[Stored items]
····················

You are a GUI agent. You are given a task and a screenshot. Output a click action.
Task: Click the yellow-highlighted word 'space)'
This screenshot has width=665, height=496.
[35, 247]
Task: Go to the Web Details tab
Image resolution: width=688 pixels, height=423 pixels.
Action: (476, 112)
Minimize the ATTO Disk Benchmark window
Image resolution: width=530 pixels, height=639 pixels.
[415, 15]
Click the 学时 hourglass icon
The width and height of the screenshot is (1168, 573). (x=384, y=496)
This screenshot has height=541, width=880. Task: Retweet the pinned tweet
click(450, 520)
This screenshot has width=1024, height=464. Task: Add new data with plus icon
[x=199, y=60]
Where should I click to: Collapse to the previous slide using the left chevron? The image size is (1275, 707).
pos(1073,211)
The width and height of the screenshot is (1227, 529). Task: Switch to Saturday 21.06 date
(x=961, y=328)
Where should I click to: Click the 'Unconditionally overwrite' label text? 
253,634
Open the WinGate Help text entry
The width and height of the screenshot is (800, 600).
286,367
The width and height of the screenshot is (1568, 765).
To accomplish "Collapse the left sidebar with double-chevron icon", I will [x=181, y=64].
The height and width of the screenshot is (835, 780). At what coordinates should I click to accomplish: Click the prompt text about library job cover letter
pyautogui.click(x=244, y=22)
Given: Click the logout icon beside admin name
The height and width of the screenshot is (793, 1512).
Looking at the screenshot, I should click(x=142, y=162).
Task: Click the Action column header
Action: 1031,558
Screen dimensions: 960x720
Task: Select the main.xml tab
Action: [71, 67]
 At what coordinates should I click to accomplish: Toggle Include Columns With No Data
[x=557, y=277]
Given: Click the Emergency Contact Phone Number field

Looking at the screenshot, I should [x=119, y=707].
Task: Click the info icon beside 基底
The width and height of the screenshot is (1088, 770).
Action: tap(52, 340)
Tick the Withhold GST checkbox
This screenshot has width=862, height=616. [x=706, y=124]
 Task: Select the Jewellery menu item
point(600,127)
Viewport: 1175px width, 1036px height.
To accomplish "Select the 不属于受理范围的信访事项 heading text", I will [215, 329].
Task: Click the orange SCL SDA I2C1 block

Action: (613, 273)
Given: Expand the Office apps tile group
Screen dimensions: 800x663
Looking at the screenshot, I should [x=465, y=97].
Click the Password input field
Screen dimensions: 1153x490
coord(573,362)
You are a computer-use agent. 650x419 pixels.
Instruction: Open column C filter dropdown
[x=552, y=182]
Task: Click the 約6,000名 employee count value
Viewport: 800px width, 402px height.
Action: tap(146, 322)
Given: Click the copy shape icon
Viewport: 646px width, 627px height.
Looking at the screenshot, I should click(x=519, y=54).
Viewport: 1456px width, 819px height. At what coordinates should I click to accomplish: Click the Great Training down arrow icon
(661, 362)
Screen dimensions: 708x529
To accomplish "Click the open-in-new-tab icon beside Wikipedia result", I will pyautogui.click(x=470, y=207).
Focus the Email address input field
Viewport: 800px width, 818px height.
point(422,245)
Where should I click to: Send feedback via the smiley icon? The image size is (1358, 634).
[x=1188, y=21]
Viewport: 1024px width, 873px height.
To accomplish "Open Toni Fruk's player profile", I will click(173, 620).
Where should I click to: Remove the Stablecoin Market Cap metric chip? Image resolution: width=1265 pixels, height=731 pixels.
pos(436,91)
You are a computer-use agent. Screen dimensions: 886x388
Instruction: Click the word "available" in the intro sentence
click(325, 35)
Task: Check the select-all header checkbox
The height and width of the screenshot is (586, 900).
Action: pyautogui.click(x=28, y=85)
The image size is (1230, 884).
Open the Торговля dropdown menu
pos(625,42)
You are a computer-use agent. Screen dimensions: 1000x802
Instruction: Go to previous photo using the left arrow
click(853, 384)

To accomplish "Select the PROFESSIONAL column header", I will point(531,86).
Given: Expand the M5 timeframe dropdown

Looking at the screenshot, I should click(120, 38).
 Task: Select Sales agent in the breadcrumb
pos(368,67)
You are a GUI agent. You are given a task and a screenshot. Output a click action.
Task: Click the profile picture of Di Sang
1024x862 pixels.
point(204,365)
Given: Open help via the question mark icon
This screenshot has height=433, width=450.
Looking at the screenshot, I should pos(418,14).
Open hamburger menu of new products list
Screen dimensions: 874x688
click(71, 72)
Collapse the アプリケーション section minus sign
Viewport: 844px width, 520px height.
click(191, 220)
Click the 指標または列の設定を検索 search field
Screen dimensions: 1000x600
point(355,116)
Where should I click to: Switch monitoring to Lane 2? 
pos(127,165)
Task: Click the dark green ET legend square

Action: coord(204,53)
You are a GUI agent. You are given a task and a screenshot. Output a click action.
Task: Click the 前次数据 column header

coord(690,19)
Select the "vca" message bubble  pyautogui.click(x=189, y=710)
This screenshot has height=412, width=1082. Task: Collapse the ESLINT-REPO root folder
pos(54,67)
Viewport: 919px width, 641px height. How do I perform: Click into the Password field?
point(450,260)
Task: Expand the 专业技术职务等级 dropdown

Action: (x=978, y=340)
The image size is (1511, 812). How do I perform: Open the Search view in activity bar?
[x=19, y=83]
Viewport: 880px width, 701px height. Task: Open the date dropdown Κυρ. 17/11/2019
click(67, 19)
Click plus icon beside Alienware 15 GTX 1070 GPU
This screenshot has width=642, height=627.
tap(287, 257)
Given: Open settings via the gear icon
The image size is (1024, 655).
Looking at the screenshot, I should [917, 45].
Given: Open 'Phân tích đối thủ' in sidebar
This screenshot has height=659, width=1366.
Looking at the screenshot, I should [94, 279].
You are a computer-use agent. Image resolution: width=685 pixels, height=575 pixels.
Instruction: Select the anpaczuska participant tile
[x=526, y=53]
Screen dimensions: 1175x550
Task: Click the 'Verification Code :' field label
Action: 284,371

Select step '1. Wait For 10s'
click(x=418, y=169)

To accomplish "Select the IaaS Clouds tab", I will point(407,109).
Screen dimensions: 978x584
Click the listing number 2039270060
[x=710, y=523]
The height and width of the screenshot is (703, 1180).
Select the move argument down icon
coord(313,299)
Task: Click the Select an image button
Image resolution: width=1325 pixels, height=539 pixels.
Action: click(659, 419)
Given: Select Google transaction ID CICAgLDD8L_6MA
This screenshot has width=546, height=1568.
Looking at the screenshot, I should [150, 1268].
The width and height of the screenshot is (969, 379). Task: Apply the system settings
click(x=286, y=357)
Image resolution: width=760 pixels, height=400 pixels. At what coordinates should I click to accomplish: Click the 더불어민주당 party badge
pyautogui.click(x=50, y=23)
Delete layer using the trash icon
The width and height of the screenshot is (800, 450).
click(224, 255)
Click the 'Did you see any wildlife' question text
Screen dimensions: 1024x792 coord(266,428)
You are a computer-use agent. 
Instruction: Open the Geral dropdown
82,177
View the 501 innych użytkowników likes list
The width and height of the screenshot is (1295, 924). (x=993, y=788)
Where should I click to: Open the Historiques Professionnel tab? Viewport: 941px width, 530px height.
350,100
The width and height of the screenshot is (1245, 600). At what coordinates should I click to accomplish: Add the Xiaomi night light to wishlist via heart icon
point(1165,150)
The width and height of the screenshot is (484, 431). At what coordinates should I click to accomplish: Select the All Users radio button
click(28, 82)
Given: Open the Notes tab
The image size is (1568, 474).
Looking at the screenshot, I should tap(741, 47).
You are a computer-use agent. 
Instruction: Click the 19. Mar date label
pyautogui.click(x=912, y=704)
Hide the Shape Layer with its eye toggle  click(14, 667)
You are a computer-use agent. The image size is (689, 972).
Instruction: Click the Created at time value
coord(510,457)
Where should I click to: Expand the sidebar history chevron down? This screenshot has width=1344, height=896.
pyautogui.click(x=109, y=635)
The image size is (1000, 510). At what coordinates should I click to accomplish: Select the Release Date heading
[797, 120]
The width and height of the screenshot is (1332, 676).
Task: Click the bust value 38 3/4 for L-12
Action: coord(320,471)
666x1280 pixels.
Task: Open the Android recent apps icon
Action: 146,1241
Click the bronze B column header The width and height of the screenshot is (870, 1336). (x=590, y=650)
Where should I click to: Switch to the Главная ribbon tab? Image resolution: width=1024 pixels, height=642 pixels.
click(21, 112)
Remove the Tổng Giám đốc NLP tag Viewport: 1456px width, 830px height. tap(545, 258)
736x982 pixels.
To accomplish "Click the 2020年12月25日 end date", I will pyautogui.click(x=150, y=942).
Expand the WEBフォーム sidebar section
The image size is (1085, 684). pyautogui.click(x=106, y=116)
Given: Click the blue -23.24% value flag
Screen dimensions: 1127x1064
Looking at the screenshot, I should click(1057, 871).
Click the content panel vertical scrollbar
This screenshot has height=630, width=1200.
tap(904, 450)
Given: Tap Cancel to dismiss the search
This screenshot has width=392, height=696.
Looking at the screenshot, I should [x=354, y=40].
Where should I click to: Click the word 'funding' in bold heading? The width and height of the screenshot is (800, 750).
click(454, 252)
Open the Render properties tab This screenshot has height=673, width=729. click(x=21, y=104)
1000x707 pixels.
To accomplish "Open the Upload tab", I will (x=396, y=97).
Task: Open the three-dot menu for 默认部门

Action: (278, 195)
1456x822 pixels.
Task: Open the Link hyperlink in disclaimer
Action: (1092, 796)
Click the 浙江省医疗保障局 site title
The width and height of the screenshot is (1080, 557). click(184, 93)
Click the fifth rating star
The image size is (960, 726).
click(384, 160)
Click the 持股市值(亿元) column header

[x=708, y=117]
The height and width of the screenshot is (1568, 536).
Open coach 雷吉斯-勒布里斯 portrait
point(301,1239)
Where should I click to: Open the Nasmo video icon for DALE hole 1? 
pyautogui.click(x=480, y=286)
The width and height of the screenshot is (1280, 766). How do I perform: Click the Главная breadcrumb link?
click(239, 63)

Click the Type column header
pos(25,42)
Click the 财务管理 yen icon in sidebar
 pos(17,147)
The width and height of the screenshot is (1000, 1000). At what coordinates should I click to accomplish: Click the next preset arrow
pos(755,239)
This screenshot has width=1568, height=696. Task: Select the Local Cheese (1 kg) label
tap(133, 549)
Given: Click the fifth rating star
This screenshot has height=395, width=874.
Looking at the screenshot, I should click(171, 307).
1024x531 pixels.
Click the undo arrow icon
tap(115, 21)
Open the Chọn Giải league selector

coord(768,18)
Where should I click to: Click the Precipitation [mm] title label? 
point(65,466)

····················

> **WORK INSTRUCTION**:
Each line holding the string "computer" counts once. Work out the number of such lines in the data and give only that.

> **YOUR RESPONSE**:
7